Exercise:
Below are records; reproduce exactly the lines from the one that has "The height and" through the one that has "Print the PDF with the printer icon", ends included, and nothing more.

---

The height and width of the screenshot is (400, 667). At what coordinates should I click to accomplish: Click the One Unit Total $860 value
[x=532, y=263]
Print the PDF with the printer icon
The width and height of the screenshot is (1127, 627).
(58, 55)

---

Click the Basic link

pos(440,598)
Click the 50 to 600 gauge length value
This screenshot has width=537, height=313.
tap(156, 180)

---

Solved exercise:
The height and width of the screenshot is (400, 667). At what coordinates should I click to accomplish: Click the One Unit Total $860 value
[x=532, y=263]
Print the PDF with the printer icon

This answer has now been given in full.